**YOUR OBJECTIVE:** Every line below that holds "Given" must be copied.

**Pixel coordinate grounding data:**
<<<<

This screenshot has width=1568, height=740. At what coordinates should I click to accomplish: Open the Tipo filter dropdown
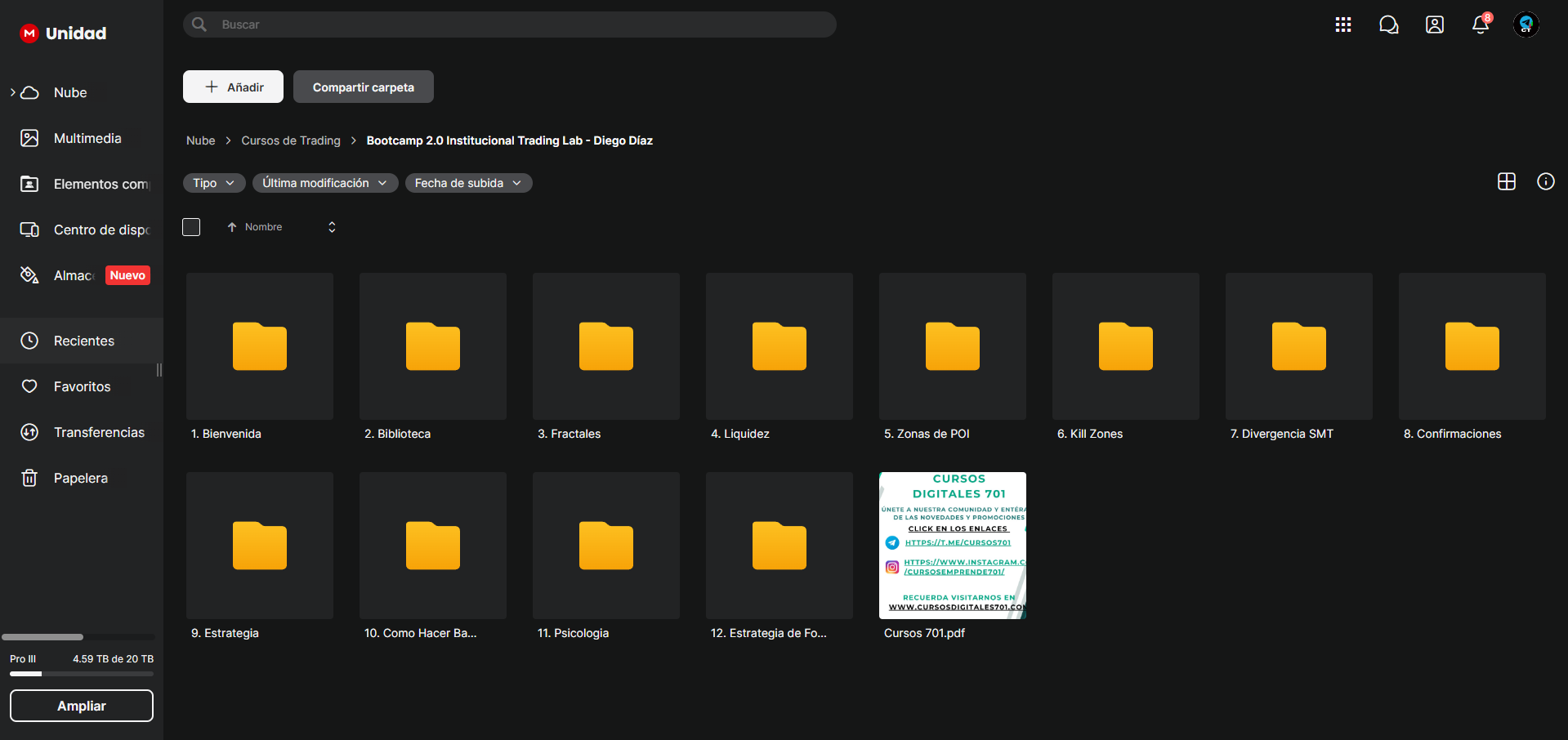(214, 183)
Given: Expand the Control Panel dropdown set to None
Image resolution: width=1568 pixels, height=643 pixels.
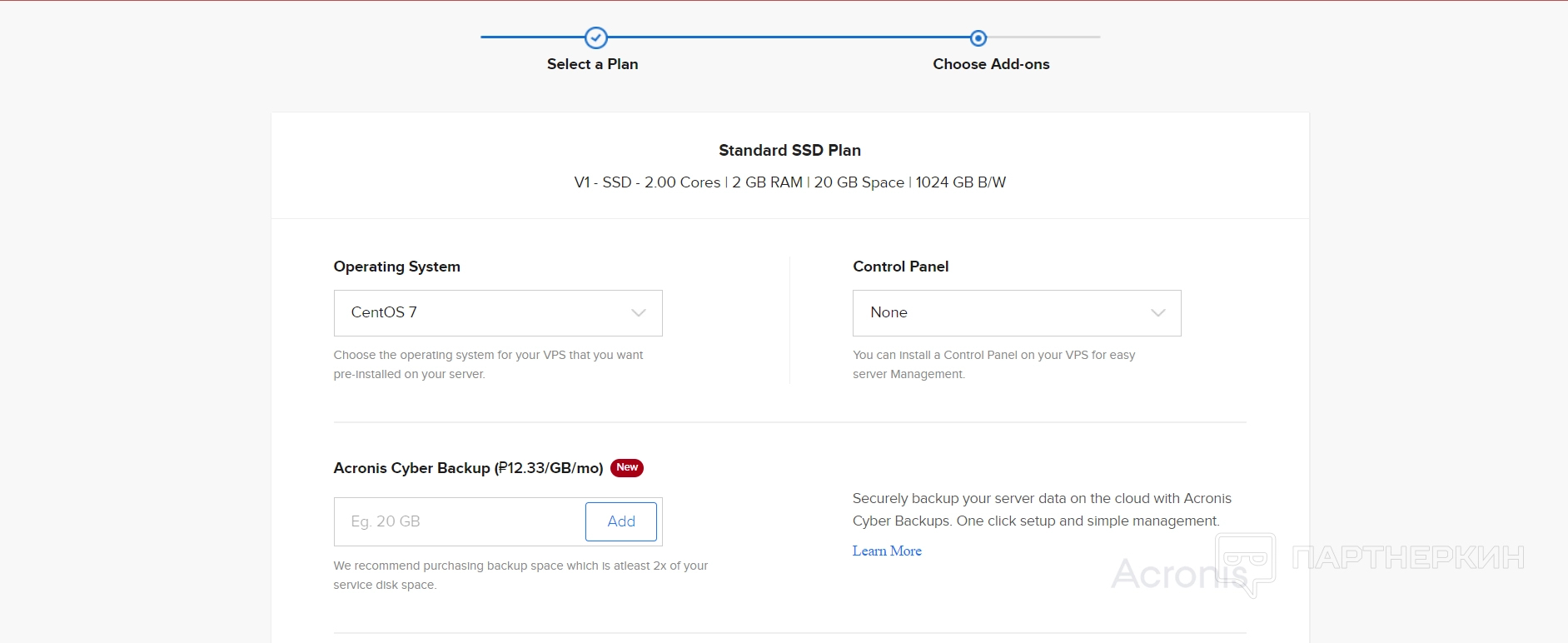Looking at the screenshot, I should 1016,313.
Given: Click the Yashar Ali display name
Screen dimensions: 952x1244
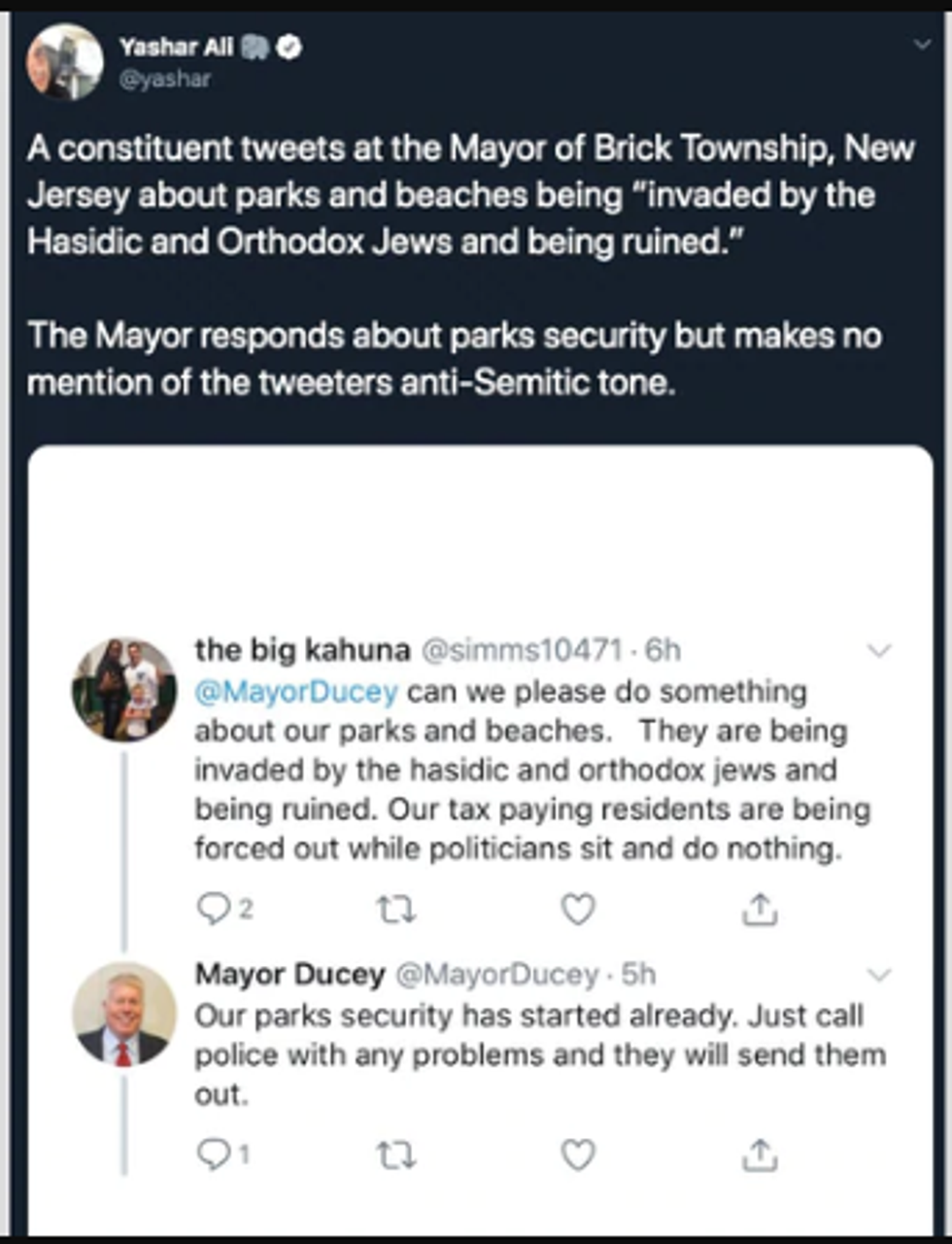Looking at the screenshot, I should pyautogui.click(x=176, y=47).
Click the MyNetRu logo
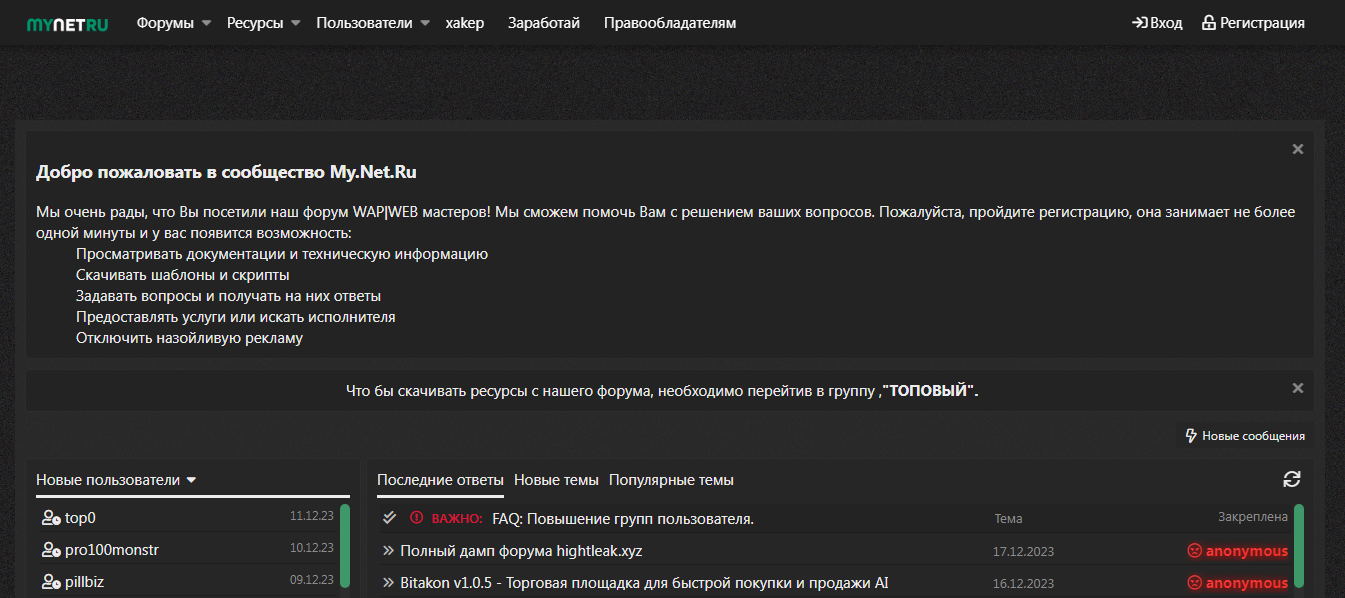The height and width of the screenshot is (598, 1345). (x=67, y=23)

>>>>
<<<<

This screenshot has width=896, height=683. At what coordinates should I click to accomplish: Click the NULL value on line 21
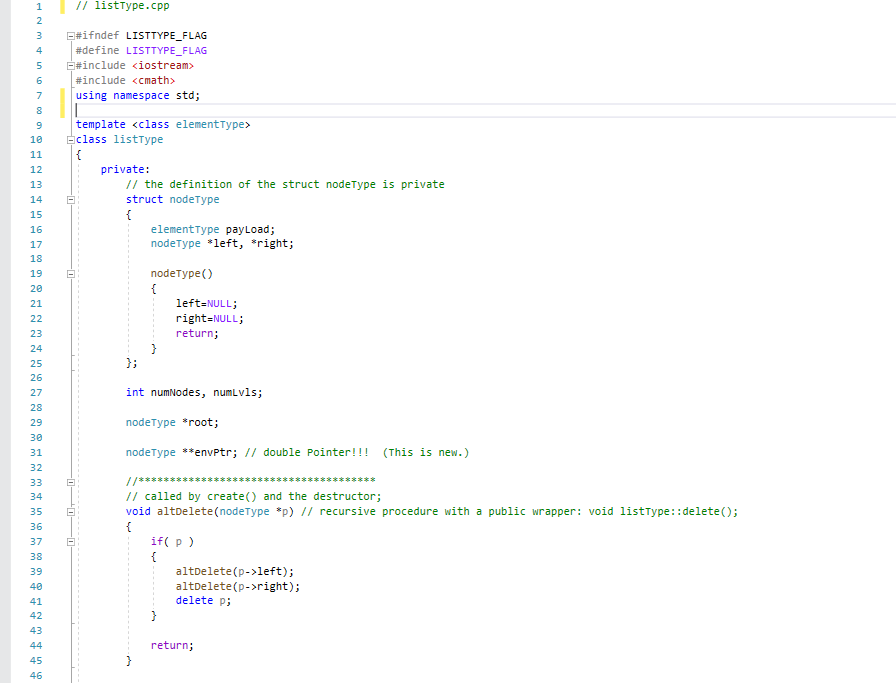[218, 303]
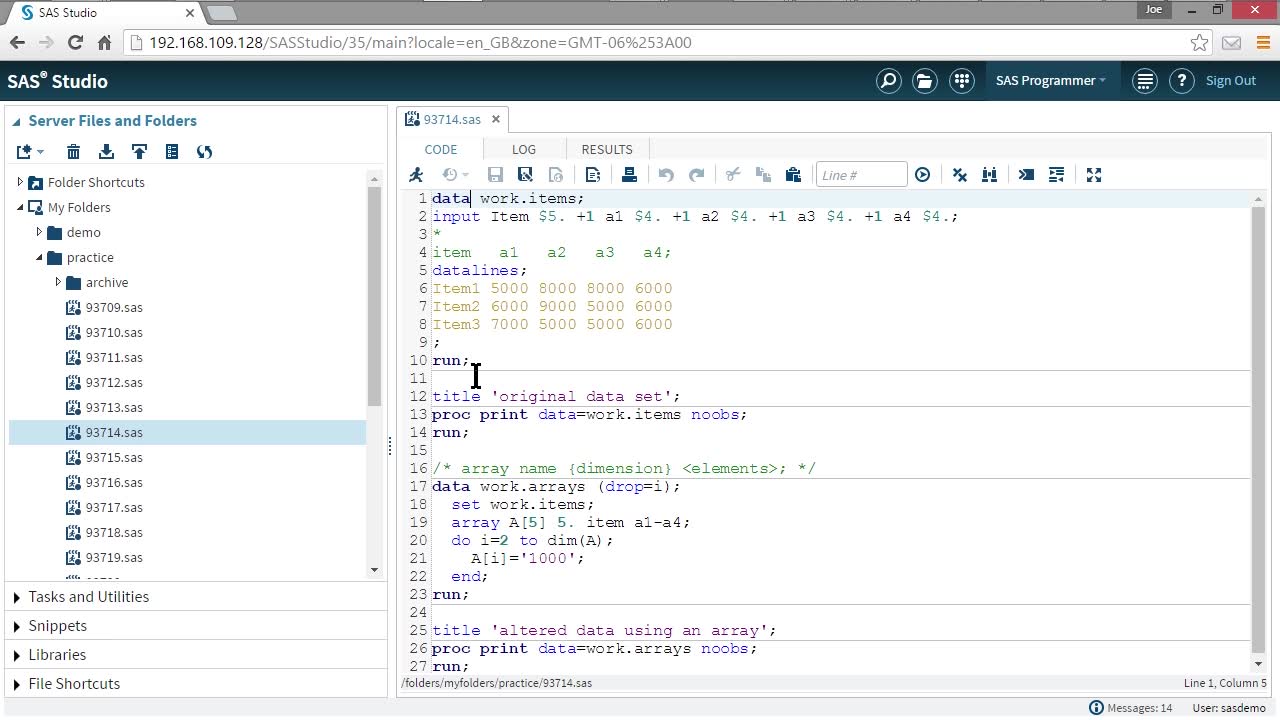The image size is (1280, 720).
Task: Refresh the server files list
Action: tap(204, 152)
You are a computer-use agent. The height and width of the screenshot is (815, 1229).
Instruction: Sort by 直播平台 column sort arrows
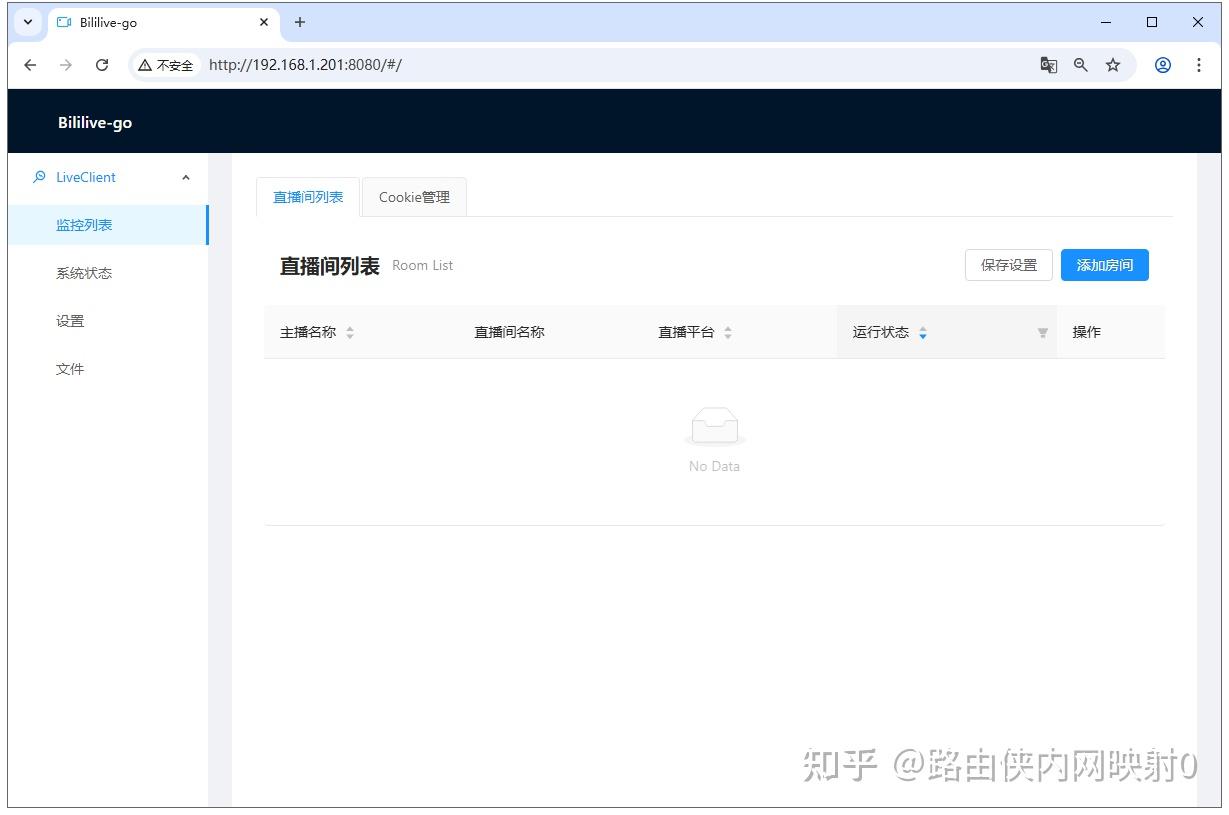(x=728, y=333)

>>>>

**WRITTEN ANSWER:**
Given: Expand the Control Panel dropdown set to None
Given: Click the Yashar Ali display name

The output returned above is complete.